On the other hand, Susan Athey's work highlights the fact that no one has developed the asymptotic theory necessary to adequately address causal questions using methods from machine learning (i.e. how does a given machine learning algorithm fit into the context of the Rubin Causal Model/potential outcomes framework?)

Dr. Athey is working to bridge some of this gap, but it's very complicated. I think there is a lot that can also be done, just understanding and communicating about the differences between inferential and causal questions vs. machine learning/predictive modeling questions. When should each be used for a given business problem? What methods does this entail?

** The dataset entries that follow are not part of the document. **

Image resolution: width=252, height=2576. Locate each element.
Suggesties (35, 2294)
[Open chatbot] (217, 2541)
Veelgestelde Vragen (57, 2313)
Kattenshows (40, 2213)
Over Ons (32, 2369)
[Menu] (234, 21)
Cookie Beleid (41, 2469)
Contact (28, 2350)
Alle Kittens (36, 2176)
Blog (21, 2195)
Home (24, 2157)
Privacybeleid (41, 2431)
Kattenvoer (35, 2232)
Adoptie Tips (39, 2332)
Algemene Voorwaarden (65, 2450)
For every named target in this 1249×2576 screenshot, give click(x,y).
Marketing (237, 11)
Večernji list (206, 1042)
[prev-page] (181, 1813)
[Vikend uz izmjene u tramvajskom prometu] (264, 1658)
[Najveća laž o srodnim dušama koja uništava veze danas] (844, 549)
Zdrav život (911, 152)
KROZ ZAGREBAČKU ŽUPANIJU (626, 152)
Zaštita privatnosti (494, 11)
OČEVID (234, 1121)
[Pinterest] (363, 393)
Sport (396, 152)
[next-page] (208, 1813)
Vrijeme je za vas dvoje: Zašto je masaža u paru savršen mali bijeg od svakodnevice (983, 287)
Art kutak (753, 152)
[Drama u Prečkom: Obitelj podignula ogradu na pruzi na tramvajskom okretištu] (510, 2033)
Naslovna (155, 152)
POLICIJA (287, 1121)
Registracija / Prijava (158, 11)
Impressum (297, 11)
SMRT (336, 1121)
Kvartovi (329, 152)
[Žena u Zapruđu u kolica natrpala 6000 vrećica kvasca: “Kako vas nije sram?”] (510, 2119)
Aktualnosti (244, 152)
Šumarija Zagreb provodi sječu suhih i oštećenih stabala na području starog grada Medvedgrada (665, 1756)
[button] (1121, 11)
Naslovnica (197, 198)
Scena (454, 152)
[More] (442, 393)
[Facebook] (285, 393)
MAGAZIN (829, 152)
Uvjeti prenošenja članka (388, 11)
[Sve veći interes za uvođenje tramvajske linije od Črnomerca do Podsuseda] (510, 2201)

In an MIT Data Made to Matter podcast, economist Joseph Doyle discusses his paper investigating the relationship between more aggressive (and expensive) treatments by hospitals and improved outcomes for medicare patients. Using this as an example, I hope to broadly illustrate some of these differences looking at this problem through all three lenses.

Statistical Inference

Suppose we just want to know if there is a significant relationship between aggressive treatments 'A' and health outcomes (mortality) 'M.' We might estimate a regression equation (similar to one of the models in the paper) such as:

M = b0 + b1*A + b2*X + e where X is a vector of relevant controls.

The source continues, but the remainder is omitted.